Driver Behaviors Uncertainty at Intersection

At an intersection, ecocar $R$ should respond to different aggressiveness of a car $A$ turnning left. This paper models 4 driving behaviors of another vehicle A.

  • Oblivious. This driver increases his speed to 2 m/s and maintains it, totally ignoring the presence of other vehicles.
  • Reasonable but distracted. This driver usually slows and stops before the intersection, but with probability 0.1, he may not stop.
  • Impatient. This driver seeks to cross the intersection as fast as possible. He reacts to the speed of vehicle R, increasing his speed if R slows down and vice versa. He never comes to a complete stop at the intersection.
  • Opportunistic. Similar to the impatient driver, this driver increases his speed if R slows down and vice versa. However, he will come to a complete stop at the intersection to avoid a collision.

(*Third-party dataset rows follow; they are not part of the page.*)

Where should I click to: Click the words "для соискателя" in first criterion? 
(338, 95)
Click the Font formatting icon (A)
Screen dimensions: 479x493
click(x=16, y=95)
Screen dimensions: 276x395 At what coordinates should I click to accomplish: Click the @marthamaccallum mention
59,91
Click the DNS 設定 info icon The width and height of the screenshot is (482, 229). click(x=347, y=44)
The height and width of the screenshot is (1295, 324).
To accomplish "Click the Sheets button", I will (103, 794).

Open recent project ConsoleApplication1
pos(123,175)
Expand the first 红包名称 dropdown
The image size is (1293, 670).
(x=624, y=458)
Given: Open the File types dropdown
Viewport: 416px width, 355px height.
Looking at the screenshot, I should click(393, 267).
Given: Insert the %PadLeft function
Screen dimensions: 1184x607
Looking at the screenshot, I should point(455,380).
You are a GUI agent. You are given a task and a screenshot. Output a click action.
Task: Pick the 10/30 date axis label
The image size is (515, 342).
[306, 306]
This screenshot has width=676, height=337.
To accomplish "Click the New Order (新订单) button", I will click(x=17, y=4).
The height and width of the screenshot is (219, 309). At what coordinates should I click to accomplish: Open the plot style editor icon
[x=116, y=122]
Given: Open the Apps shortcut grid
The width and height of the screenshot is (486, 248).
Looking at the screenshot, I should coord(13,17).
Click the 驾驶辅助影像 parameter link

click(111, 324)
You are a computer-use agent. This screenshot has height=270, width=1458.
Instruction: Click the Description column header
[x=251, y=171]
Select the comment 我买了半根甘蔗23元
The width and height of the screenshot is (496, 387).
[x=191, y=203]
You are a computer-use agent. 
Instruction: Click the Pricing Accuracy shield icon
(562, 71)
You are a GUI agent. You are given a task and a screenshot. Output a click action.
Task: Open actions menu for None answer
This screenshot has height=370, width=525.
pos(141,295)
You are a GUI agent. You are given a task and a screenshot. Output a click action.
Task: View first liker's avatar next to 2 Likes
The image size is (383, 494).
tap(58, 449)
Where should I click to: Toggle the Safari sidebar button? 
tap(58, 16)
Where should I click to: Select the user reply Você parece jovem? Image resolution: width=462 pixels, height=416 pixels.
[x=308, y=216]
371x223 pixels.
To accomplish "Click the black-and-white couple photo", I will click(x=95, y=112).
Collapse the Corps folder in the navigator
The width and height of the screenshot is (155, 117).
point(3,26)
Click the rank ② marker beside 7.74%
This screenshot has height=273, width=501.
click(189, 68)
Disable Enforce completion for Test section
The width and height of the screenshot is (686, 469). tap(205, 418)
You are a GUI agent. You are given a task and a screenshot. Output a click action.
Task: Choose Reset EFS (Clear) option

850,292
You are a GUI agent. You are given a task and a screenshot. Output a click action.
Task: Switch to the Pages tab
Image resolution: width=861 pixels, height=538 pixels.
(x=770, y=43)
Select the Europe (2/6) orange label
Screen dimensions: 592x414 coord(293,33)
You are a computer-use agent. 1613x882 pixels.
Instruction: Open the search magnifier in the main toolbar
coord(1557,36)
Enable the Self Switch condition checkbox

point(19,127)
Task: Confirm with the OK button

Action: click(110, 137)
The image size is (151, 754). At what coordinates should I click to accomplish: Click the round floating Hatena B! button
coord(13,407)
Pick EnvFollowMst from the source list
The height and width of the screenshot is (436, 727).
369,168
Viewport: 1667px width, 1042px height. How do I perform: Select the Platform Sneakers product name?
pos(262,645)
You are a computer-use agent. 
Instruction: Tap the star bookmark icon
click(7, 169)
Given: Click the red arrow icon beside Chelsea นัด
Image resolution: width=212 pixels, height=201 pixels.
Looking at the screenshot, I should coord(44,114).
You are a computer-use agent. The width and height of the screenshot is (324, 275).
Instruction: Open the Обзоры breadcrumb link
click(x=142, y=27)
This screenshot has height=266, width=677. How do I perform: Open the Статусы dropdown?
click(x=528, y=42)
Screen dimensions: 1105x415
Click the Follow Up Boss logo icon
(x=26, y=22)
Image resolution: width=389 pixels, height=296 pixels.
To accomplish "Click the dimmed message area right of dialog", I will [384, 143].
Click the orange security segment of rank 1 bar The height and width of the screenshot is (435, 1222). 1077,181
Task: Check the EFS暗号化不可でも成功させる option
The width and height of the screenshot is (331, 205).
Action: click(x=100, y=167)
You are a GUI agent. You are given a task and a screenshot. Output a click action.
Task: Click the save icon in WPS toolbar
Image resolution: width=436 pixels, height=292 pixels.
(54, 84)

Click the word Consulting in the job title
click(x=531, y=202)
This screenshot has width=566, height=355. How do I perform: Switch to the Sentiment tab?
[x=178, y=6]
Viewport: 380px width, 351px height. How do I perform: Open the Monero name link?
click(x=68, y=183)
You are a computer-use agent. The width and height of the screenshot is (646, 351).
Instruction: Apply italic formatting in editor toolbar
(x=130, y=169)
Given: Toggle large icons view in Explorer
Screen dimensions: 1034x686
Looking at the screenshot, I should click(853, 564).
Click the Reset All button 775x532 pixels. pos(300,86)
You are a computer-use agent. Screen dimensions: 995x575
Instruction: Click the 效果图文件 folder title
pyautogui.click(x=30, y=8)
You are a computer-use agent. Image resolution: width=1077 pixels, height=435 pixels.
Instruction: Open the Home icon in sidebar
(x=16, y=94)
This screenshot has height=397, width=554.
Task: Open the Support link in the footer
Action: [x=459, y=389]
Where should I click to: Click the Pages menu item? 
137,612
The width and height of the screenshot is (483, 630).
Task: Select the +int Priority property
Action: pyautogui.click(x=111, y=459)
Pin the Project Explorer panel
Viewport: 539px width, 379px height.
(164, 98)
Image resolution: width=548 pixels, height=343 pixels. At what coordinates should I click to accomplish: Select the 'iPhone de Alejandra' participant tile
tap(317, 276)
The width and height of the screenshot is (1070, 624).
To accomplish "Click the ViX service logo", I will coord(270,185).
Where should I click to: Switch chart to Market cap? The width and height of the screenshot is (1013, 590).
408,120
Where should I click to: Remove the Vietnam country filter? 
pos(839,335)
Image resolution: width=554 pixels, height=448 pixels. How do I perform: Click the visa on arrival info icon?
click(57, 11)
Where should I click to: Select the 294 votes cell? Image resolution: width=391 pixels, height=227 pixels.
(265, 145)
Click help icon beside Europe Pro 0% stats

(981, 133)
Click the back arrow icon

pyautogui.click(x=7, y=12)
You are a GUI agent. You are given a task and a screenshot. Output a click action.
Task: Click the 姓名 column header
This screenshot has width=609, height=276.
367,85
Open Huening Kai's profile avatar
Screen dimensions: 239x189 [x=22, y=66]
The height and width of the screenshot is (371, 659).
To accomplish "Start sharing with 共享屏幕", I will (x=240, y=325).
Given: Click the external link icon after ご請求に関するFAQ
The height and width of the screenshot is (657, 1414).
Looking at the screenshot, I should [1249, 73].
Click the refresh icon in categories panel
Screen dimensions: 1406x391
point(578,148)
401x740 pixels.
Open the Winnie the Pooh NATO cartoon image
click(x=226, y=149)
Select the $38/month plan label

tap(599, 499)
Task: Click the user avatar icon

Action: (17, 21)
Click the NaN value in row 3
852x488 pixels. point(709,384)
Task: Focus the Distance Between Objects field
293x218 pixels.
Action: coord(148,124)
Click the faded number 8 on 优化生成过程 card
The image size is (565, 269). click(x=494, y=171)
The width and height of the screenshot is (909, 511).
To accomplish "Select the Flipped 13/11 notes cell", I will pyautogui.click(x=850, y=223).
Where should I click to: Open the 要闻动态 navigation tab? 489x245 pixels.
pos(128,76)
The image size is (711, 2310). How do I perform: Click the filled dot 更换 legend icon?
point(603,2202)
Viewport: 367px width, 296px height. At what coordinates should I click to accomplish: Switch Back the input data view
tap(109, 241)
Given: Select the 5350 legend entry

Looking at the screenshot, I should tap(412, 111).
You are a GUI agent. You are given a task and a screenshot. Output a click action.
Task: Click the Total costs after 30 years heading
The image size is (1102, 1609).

Reward function tradeoff accident rate vs clearing time. The state of R consists of its position and velocity. Vehicle R receives observations on its own state and vehicle A’s state, but the observations may be noisy. The action is noisy with 5% of failing. Papers shows the accident rate of intention aware policy is very close to MDP with known driver intention. In this experiment, vehicle A is turning left. It is interesting that MOMDP can model other vehicles’ driving behaviros as hidden, and adjust action according to belief of aggressiveness of other vehicles.